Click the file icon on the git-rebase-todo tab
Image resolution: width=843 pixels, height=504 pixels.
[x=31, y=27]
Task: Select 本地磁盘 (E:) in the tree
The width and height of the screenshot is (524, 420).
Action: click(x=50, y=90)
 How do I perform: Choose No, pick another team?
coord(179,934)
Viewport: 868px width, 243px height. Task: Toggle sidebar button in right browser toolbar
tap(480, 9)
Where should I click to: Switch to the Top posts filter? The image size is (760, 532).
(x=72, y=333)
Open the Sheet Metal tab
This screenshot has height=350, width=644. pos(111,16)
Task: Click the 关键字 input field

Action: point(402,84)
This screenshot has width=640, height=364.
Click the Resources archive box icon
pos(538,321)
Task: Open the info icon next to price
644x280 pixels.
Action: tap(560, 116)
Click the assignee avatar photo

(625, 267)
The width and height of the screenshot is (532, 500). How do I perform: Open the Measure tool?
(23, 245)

##########

» **HOW TO COMPLETE THIS TASK**:
Each line from the one that contains "Click the Resources archive box icon" through the last line of the listing above should be written out exactly, and no other line.

» **RESPONSE BELOW**:
Click the Resources archive box icon
pos(538,321)
Task: Open the info icon next to price
644x280 pixels.
Action: tap(560, 116)
Click the assignee avatar photo

(625, 267)
The width and height of the screenshot is (532, 500). How do I perform: Open the Measure tool?
(23, 245)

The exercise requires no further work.